I emphasize these two points because they suggest that a perspective more firmly grounded in the materiality of bodies and in the interests of animals might lead to different interpretive conclusions than those proposed in Animal Husbandry, or at least open alternative lines of inquiry. If, as Salisbury argues, “some things stay the same,” it may be worth considering whether concerns aligned to those that structure contemporary debates—particularly those related to animal welfare—might also be traced, even if only implicitly, in medieval texts and discourses on bestiality, in addition to the more explicit scientific and religious frameworks that dominate the sources.

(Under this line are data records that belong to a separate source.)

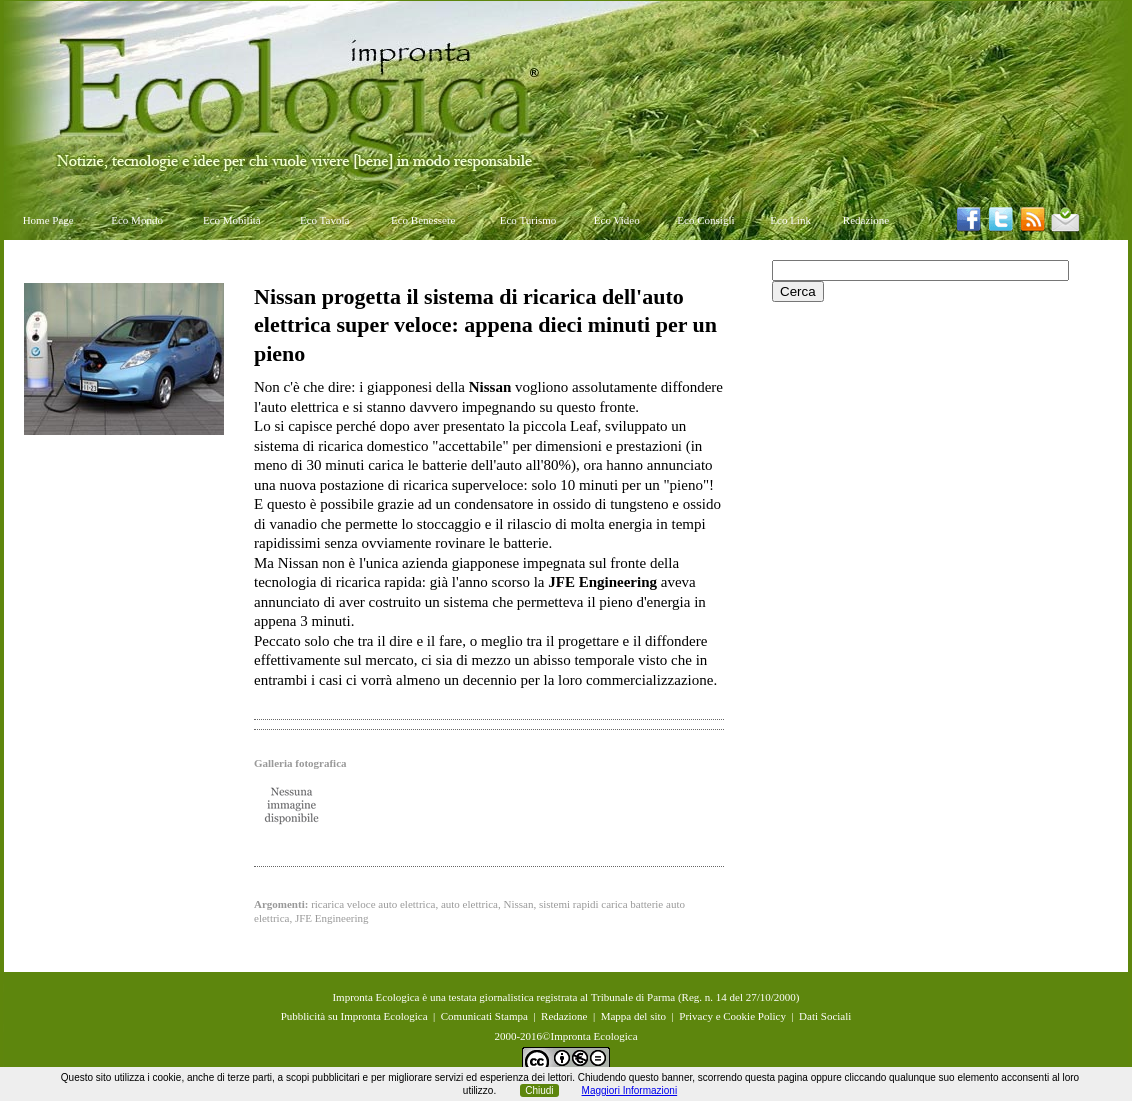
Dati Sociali (825, 1016)
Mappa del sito (633, 1016)
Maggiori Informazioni (630, 1090)
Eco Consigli (705, 220)
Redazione (866, 220)
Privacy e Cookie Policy (732, 1016)
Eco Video (617, 220)
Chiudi (539, 1090)
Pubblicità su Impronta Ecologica (354, 1016)
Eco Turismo (528, 220)
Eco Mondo (137, 220)
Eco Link (790, 220)
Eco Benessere (423, 220)
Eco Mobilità (232, 220)
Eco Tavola (324, 220)
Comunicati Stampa (484, 1016)
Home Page (48, 220)
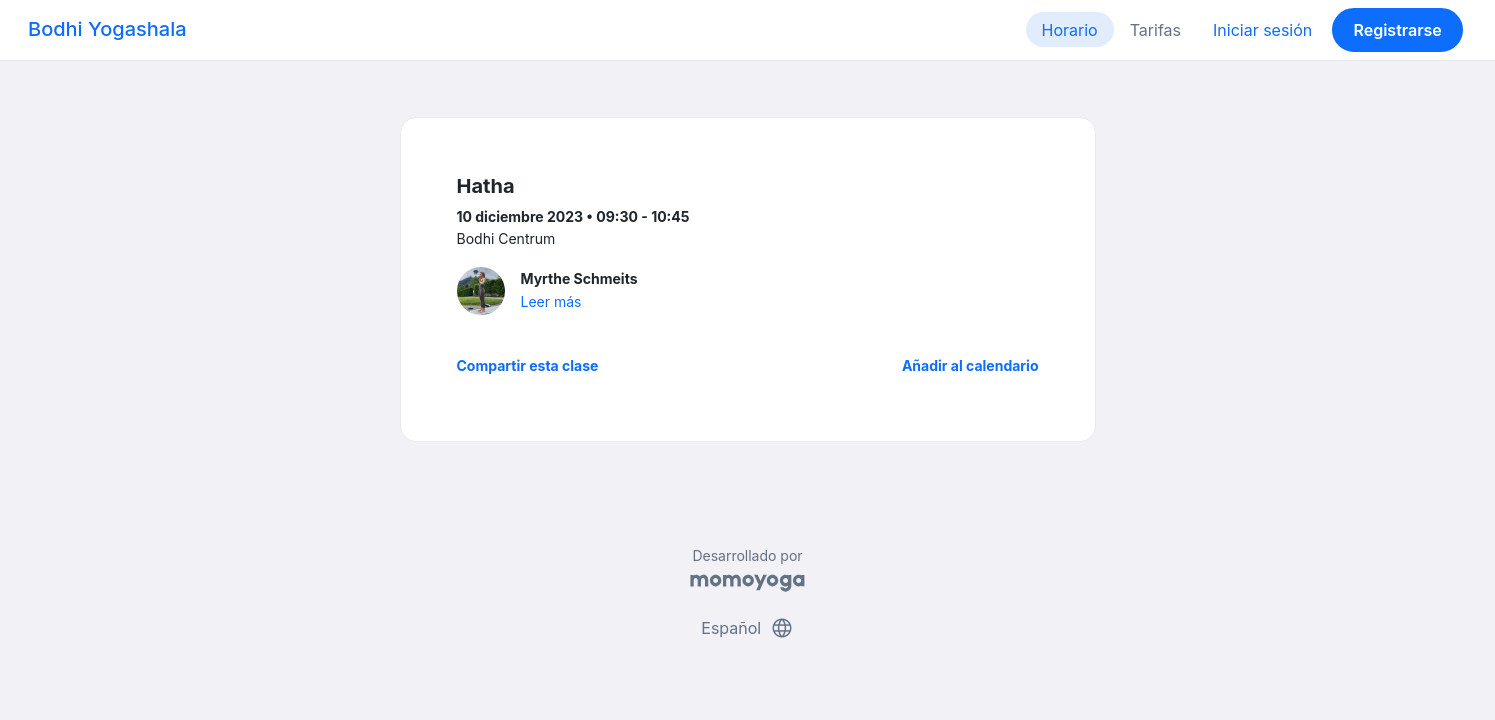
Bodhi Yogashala (107, 29)
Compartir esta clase (528, 365)
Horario (1070, 30)
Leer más (551, 301)
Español (747, 628)
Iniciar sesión (1262, 30)
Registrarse (1397, 30)
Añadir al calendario (970, 365)
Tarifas (1155, 30)
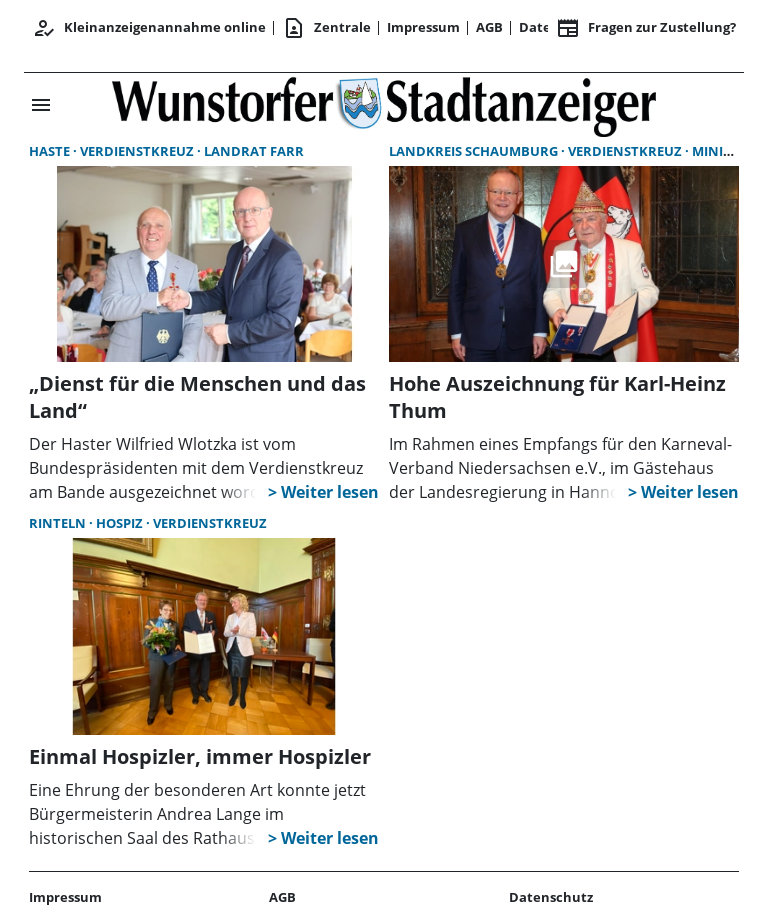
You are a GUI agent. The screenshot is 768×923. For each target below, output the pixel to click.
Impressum (423, 27)
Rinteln (59, 523)
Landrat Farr (254, 151)
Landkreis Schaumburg (475, 151)
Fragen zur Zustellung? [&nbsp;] (646, 28)
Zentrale (326, 28)
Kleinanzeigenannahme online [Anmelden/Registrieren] (149, 28)
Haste (51, 151)
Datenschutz (551, 897)
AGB (489, 27)
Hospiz (121, 523)
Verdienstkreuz (138, 151)
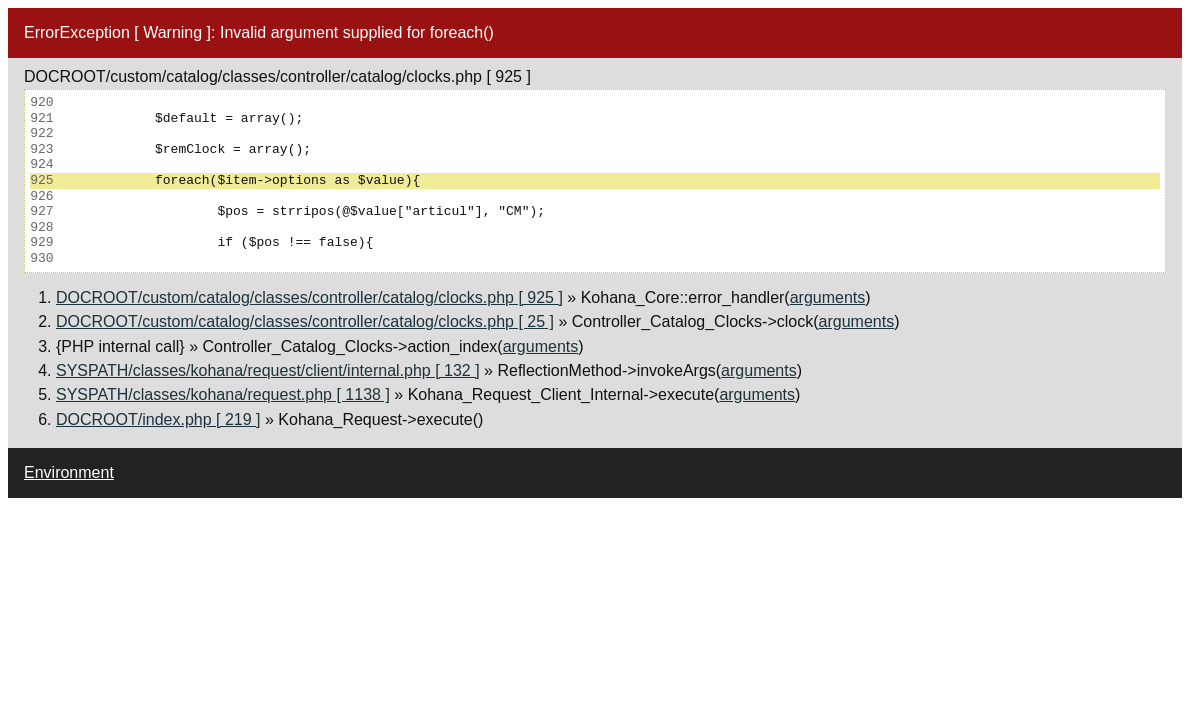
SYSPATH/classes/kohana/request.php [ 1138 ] (223, 394)
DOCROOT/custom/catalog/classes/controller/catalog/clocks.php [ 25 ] (305, 321)
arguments (828, 297)
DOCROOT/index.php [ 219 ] (158, 419)
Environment (69, 472)
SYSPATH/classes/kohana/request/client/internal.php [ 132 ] (268, 370)
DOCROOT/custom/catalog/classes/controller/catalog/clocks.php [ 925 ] (309, 297)
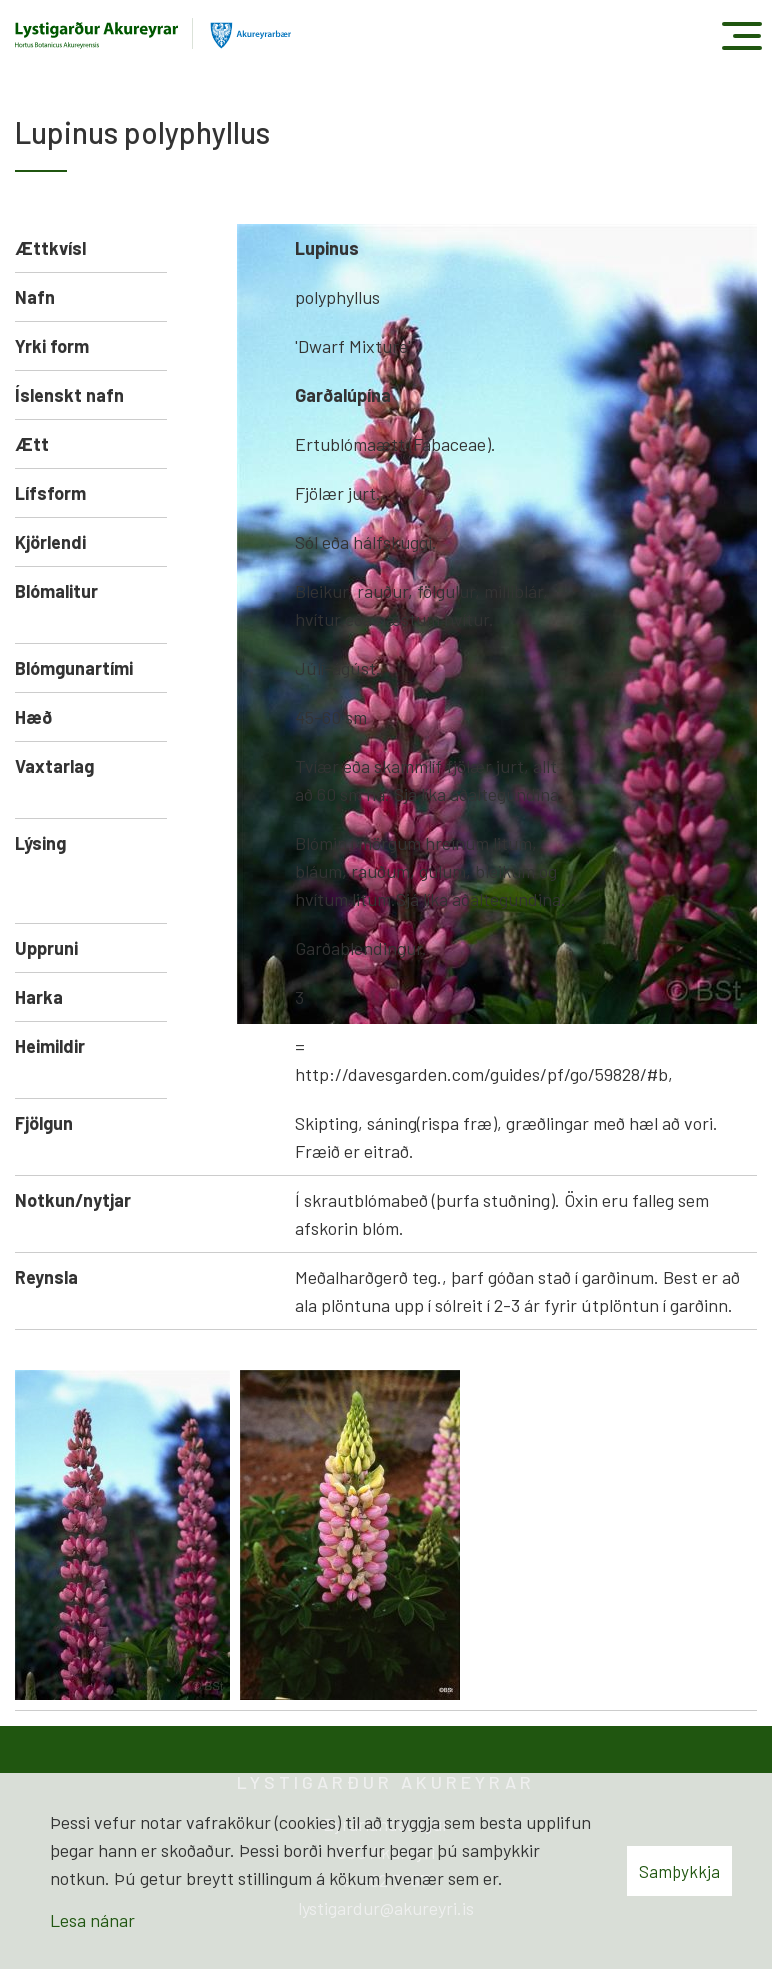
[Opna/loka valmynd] (741, 35)
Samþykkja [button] (679, 1871)
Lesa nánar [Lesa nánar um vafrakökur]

Taken as a whole, Animal Husbandry opens suggestive lines of inquiry on a topic that Joyce Salisbury herself had already inaugurated in her now classic The Beast Within: Animals in the Middle Ages (1994). The essays that make up the volume analyze a varied—though not exhaustive—range of medieval textual and visual materials and, beyond their relevance for contemporary debates, contribute in several important ways. For instance, many of them build valuable bridges between gender studies and animal studies, while also highlighting the gap between normative discourses (legal, ecclesiastical, scientific) and lived practices, in which forms of zooerotic desire demonstrably persisted throughout the Middle Ages. At the same time, as mentioned, the volume might have benefited from a more direct engagement with the material dimension of the animal. This limitation can be read as an invitation for future works to advance the questions—undeniably very productive ones—first raised by Salisbury and further developed in this collection.